READING TEXT:
-=-=-=-=-

As for loans extended to local governments, the Chinese government has acknowledged it doesn’t look pretty. China’s Finance Ministry last week warned local governments to tighten supervision of their financing vehicles, which were used to fund local infrastructure and public projects. How big a problem can it be? Not insignificant. CITIC Group, for example, has 15 percent of its domestic loan book occupied by these local government loans.

Werner is optimistic about the red-hot property market, however, and thinks it won’t cause a hiccup for banks. Why? Chinese property developers source a small portion, only 20 percent, of their funding from bank loans, and most of them are collateralized. In addition, these six mega banks lend mostly to state-owned enterprises with massive balance sheets. Similarly, retail loans to consumers, such as residential mortgages, are sound as a rock. The average Chinese homeowner pays a down payment of 40 percent of home value.

-=-=-=-=-

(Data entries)
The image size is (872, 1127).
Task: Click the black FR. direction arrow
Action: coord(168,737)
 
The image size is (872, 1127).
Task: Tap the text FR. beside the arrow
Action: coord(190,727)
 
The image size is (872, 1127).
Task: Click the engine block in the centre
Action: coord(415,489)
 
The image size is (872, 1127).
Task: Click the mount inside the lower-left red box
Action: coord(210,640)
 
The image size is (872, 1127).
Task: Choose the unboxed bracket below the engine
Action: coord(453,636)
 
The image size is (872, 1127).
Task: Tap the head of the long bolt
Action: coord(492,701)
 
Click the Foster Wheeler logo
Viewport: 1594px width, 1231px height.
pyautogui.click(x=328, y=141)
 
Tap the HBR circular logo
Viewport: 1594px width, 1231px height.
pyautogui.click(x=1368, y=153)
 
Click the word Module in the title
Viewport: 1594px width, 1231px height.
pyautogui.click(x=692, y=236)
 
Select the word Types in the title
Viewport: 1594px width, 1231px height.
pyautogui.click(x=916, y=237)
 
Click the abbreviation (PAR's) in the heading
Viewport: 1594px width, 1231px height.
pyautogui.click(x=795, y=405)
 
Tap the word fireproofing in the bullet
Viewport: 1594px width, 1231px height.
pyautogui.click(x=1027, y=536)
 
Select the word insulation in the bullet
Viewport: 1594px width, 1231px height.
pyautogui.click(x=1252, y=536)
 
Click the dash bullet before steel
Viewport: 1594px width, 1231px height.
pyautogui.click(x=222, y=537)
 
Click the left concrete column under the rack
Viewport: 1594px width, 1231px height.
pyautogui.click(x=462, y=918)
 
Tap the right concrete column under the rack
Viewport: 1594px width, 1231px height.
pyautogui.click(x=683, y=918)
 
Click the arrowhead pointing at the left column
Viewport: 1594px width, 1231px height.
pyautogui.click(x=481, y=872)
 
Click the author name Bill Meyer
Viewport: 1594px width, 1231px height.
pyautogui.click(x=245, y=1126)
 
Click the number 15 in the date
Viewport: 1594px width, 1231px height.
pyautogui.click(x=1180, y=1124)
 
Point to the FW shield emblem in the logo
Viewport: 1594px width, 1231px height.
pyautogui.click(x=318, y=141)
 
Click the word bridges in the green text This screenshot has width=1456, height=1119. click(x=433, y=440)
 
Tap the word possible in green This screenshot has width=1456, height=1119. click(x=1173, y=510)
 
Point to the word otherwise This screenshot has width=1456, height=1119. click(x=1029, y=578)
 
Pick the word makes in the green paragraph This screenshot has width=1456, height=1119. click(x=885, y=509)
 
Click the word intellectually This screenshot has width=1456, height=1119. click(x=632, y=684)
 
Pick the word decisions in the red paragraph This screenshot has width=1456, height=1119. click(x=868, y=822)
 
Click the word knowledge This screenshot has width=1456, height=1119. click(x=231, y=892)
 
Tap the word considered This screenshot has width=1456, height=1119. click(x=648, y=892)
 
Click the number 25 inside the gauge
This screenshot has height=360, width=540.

-=-=-=-=-

TASK REQUIREMENTS:
1. Decide whether each statement agrees with the passage on Chinese bank lending, and answer yes or no with the deciding words of the passage quoted exactly. (a) Chinese property developers get 20 percent of their funding from bank loans. (b) CITIC Group has 25 percent of its domestic loan book in local government loans. (c) The average Chinese homeowner makes a down payment of 40 percent of home value.
2. Please turn the paragraph of the Chinese bank lending passage that begins "Werner is optimistic" into a short list that keeps its main facts.
3. Pick up the passage on Chinese bank lending after its final sentence and carry it forward.
You will not need the entries for any of this work.

EXERCISE RESPONSES:
1.
(a) Yes: "Chinese property developers source a small portion, only 20 percent, of their funding from bank loans"
(b) No: "CITIC Group, for example, has 15 percent of its domestic loan book occupied by these local government loans."
(c) Yes: "The average Chinese homeowner pays a down payment of 40 percent of home value."

2.
Werner's view: the property market will not cause banks trouble, because:
- Property developers get only 20 percent of their funding from bank loans, and most of those loans are collateralized.
- The six mega banks lend mostly to state-owned enterprises with massive balance sheets.
- Retail loans to consumers, such as residential mortgages, are sound.
- The average Chinese homeowner puts down 40 percent of home value.

3.
Chinese housing prices needs to drop 30 percent before mortgages begin going underwater. So what does this mean for investors? Werner’s exercise aims to help investors separate strong banks from the weak in terms of their ability to absorb expected higher credit costs. It is a hard nut to crack, particularly when most of these banks just became listed public companies within the past decade. As Werner himself says, the projection “is more art than science.”

But after considering loan durations, loan growth in 2009 and historical credit quality (as much as there is), Werner concludes that Bank of China and CITIC Group face higher credit risk because of their exposure to high-risk industries (such as manufacturing) and higher loan growth during 2009. The winners are China Merchant Bank and China Construction Bank. As Chinese banks face their first test as public companies, it is time for investors to contemplate: which bank is going to be China’s J.P. Morgan, and which will be its Citi?

Xiang Ji

Xiang Ji

Xiang Ji (Nina) is the capital markets reporter at Institutional Investor, covering mergers and acquisitions, debt and capital markets from an institutional investor’s perspective. Xiang Ji was formerly with BusinessWeek in China covering the wider business world. Send email to capitalbeat@iimagazine.com.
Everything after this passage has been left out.